That sea change was theological: the contentious fallout after the Council of Nicaea had been resolved (see “Fully man and fully God,” pp. 6–8). It was social and cultural: the brief recovery of paganism under Emperor Julian “the Apostate” ended with the establishment of Christianity as the empire’s religion under Theodosius in 380. And it was political and economic: the fall of Rome in 410 undid the stability of the late fourth century.
Augustine enjoyed a unique vantage point as Christianity shifted from persecuted to established, and he viewed it with a keen mind, a deep commitment to service, and an abiding faith in a gracious and loving God. It is no surprise that his autobiographical Confessions takes the top spot in our survey. His City of God ranks fourth, and two other works also make the list, On Christian Teaching [#18] and On the Trinity [#19]. Christian theologians from Thomas Aquinas [#2] to Martin Luther [#5] to John Calvin [#3] depended upon the theological fields he plowed and built upon the philosophical foundations he laid.
From backwaters to great cities
Born in 354 in a remote corner of the Roman Empire, Augustine rose to prominence first as a secular rhetorician and teacher and then as the preeminent Christian scholar-bishop of his time. Augustine’s genius was recognized early in his life. His gifts took him from the backwater town of Thagaste in North Africa to the great ancient cities of Carthage, Rome, and Milan. At each stop he indulged not only his worldly pride but also his carnal desires. In Milan Augustine could no longer run from the grace of God and turned his will over to his Creator, a story he would later tell in the Confessions.
Once converted Augustine desired a reclusive life to spend his days in contemplation and prayer; but after only five years, he was pressed into pastoral service by Valerius, bishop of Hippo, who rather forcibly ordained Augustine to the priesthood. Before long Augustine succeeded Valerius as bishop of that bustling port city on the coast of North Africa. In the midst of his pastoral and ecclesial duties, Augustine began to write, and write, and write some more. His enormous body of work changed the face of Western theology.
A restless heart finds contentment
Augustine began his Confessions in 397, only 11 years after his conversion, and completed it in 401 as the newly installed bishop of Hippo. Although his parishioners, friends, and supporters recognized Augustine’s genius and passion for Christ, he had a checkered past as a philanderer, a Manichaean (a religion that saw creation locked in an equal battle between light and darkness), and an anti-Christian orator.

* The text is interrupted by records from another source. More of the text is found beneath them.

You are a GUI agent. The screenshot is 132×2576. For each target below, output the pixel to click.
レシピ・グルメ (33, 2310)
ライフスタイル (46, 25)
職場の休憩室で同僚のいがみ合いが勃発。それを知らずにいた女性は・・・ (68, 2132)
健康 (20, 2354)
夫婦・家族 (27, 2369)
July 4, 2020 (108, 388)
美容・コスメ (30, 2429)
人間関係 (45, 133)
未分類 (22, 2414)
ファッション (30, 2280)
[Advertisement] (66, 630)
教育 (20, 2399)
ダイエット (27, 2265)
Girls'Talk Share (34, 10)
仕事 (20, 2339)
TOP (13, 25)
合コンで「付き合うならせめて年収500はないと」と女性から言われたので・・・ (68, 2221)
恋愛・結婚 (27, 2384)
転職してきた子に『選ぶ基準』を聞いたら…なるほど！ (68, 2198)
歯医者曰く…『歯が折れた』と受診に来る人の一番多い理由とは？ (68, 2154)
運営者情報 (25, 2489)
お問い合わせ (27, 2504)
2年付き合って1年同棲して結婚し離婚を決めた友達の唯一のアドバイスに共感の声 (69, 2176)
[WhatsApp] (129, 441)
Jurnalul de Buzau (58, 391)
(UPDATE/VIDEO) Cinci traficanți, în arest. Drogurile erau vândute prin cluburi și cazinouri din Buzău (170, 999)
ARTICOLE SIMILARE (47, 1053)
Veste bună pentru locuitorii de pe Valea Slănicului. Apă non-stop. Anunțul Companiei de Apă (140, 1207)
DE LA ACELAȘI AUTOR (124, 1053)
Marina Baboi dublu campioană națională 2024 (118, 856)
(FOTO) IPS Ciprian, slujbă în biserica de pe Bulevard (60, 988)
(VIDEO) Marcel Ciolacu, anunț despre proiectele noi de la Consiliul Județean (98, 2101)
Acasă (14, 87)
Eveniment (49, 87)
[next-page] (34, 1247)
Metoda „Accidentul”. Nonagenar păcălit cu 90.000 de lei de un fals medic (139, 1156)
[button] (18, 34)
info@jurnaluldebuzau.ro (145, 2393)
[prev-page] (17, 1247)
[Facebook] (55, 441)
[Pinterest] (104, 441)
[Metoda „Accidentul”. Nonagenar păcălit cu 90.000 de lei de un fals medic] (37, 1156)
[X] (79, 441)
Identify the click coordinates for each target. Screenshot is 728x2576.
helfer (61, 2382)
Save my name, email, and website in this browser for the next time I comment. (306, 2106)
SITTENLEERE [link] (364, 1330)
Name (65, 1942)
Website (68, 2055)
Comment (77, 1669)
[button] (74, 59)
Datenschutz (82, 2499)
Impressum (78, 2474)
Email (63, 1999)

His era’s flat and emotionless “chronicling” style of biography writing wouldn’t do at all for this passionate man. Opening his heart to God, skeptical Christian leaders, and laypeople, Augustine poured out his honest tale with unprecedented vulnerability and psychological insight—in the process creating a whole new kind of autobiography. To each of his three audiences, he “confessed” in a different way.
To his God and Savior, Augustine spoke as an intimate, weaving together memory and prayer: “Who will give me help, so that I may rest in you? Who will help me, so that you will come into my heart and intoxicate it, to the end that I may forget my evils and embrace you, my one good?” In perhaps the most famous quote from the Confessions, Augustine answered his own question: “You have made us for yourself, and our heart is restless until it rests in you.”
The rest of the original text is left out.